Je dois avouer une certaine déception en lisant cette correspondance recommandée par la critique. Je m'attendais au dialogue de deux esprits brillants, à des échanges de vue sur la littérature et la vie intellectuelle du groupe de Bloomsbury et je ne trouve dans ces lettres au contenu bien mince que le décompte des petits soucis quotidiens et des invitations à prendre le thé entrelardées de commérages.
Ce livre m'amène à deux ou trois constats. Tout d'abord, sur l'étroitesse du cercle dans lequel évoluent Virginia Woolf et Lytton Strachey. Amis de leurs familles respectives, frères et soeurs, anciens condisciples de Cambridge ou membres des Apôtres, le milieu dans lequel ils tissent leurs relations sociales est fortement homogame (exclusivement ?) et assez peu ouvert aux éléments de la société britannique venant d'un milieu social différent. Ils appartiennent par excellence au monde de l'entre-soi, hérité de la société victorienne qui leur fait tant horreur. Qu'un individu extérieur à ce monde pointe son nez, on lui trouve aussitôt un air ordinaire ou "une fantaisie légèrement vulgaire" comme l'écrit Lytton Strachey à l'égard de Katherine Mansfield.

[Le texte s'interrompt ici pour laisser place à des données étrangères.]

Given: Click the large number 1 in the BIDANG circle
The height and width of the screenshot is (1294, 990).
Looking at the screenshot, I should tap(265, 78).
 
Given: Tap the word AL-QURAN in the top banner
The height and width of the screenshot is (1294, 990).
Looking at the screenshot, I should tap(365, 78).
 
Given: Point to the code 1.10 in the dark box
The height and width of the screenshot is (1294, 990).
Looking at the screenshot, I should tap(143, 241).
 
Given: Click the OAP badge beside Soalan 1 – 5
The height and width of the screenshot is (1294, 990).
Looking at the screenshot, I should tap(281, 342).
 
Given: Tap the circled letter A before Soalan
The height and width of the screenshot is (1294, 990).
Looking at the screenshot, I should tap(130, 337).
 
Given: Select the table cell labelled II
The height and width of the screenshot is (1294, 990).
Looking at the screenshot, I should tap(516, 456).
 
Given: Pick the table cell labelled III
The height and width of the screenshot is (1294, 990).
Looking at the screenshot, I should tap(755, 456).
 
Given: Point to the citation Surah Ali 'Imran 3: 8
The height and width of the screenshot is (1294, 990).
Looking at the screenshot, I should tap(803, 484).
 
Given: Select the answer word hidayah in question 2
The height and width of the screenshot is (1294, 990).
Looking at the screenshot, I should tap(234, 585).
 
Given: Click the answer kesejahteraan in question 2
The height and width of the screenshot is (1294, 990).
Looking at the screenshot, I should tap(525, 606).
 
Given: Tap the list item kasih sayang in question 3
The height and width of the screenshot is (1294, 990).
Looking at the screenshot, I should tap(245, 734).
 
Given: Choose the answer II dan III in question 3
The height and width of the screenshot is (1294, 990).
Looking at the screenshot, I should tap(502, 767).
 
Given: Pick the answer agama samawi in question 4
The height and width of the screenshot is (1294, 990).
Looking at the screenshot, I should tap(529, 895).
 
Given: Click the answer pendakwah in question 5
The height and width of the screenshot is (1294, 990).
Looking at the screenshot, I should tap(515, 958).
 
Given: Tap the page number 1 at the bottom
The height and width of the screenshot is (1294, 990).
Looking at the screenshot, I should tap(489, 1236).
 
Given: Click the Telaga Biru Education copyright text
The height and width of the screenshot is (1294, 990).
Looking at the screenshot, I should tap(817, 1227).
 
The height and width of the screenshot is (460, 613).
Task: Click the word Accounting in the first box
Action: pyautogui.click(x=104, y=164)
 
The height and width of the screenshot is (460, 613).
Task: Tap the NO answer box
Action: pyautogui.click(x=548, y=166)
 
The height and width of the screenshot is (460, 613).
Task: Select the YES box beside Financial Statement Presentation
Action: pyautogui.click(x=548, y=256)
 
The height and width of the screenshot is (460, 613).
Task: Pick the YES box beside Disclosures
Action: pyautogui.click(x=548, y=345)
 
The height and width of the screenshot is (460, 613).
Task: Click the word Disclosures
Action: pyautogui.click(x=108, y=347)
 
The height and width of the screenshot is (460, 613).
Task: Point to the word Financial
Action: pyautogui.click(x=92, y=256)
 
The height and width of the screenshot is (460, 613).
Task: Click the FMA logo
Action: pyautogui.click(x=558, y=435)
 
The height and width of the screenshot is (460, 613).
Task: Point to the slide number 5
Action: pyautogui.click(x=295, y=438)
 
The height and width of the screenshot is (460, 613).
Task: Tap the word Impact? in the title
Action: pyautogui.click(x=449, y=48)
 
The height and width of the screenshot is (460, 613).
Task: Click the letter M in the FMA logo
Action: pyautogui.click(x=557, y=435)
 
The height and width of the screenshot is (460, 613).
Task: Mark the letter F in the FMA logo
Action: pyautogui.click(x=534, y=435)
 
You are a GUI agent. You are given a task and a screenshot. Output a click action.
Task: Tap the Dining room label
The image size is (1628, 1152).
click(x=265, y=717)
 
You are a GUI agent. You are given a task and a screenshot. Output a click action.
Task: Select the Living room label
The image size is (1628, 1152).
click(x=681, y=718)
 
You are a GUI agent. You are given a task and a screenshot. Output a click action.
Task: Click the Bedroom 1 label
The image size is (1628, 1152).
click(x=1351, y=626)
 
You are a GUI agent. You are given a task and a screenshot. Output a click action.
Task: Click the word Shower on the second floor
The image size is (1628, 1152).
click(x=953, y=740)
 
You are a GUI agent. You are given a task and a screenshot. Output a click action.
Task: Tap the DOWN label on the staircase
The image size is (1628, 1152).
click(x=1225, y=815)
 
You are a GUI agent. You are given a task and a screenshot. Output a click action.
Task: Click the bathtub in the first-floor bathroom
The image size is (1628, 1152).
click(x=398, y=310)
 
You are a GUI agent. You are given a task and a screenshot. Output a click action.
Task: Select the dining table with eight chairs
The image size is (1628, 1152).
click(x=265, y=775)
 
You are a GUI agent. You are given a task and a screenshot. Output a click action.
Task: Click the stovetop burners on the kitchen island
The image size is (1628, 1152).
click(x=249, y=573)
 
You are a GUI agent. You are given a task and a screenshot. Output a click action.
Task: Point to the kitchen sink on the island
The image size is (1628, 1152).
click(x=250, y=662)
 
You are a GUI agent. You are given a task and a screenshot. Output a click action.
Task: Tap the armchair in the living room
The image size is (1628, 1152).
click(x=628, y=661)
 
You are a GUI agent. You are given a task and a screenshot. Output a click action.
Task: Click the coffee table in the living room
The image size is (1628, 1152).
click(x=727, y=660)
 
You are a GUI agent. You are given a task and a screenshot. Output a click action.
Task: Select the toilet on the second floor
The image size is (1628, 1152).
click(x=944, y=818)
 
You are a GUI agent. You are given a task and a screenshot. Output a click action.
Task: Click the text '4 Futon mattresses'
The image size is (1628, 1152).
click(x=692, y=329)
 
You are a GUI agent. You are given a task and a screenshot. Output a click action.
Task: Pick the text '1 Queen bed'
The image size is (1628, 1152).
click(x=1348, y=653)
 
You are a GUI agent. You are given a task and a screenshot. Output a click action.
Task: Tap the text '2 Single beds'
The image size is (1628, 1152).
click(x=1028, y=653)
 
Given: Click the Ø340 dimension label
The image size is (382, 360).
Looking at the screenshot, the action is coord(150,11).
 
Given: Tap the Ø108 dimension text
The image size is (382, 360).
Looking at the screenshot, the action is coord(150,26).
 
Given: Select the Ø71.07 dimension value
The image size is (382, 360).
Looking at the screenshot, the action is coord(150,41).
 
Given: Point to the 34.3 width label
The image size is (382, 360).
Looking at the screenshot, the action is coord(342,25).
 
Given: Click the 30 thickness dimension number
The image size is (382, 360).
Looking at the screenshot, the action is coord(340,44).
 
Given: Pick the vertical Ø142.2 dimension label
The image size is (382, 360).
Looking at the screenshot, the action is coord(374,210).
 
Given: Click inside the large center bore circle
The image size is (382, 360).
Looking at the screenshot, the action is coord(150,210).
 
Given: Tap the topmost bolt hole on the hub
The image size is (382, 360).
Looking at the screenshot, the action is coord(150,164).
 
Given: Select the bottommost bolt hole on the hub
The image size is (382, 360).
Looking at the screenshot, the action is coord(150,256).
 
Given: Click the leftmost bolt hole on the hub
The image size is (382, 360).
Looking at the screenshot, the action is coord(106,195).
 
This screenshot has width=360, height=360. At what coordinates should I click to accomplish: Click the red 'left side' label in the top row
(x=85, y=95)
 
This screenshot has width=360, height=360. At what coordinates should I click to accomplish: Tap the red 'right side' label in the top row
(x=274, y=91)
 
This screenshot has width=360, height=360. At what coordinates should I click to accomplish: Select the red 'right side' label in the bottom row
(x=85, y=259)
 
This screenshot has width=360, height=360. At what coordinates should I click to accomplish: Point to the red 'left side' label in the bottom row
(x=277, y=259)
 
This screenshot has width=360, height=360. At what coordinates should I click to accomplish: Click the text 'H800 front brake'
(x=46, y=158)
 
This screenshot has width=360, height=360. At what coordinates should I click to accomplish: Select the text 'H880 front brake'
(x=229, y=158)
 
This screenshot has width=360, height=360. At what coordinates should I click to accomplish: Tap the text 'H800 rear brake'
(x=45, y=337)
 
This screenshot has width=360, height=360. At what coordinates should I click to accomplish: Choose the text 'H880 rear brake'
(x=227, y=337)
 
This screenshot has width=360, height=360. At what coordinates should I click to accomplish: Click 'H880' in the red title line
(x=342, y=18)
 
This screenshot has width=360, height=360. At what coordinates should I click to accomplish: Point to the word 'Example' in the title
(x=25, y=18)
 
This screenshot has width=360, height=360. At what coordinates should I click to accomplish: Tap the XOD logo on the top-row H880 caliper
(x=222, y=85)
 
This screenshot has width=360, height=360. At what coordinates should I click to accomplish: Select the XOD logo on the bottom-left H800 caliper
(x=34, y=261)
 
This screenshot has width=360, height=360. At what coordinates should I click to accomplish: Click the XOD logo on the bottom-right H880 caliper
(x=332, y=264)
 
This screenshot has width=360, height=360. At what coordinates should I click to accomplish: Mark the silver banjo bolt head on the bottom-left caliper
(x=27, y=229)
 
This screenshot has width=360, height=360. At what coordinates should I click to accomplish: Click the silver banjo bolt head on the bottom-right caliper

Autre constatation, le silence qui entoure la guerre. On ne peut l'expliquer par la qualité d'objecteur de conscience revendiquée par Lytton Strachey qui pourrait fort bien évoquer les raisons de son pacifisme. Rien, mises à part une ou deux allusions aux tribunaux qui statueront sur l'objection de conscience soulevée par Strachey. Autour d'eux, des hommes partent et reviennent du front, parfois blessés dans leur chair et leur âme, mais pas un mot pour évoquer l'atroce guerre. À ce point, on ose penser : indifférence ?
J'ai également été surprise par le nomadisme de cette petite société qui part souvent à la campagne, séjourne en Cornouailles ou dans le Sussex, répond aux invitations des uns et des autres, à Londres, Cambridge, Oxford... Il se dessine là, à côté d'une vie de labeur intellectuel, une existence plaisante, ponctuée de villégiatures bucoliques et de retrouvailles au coin du feu, de théâtre de plein air et de promenades dans la nature.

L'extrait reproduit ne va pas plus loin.